_Exercise aim_: Starting at the line that contains "The width and" in the listing below, write out every line word for word until you have written the line that contains "Given: Click the MULTIPLEX section header".

_Provided material_:
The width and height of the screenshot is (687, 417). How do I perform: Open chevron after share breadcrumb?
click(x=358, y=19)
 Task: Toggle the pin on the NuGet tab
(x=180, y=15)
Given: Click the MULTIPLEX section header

* * *

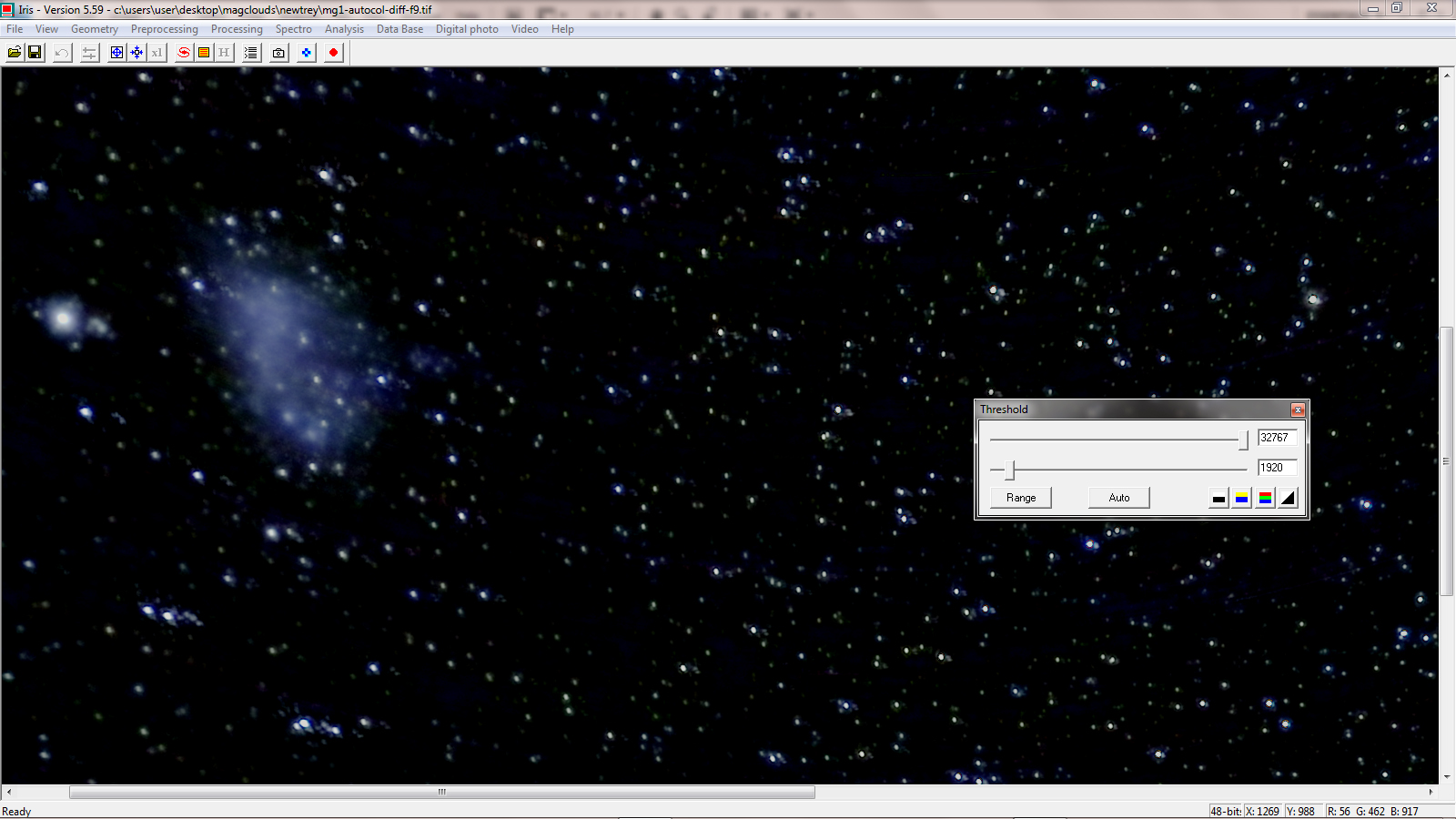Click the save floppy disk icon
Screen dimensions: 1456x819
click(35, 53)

_Answer_:
The width and height of the screenshot is (687, 417). How do I perform: Open chevron after share breadcrumb?
click(x=358, y=19)
 Task: Toggle the pin on the NuGet tab
(x=180, y=15)
Given: Click the MULTIPLEX section header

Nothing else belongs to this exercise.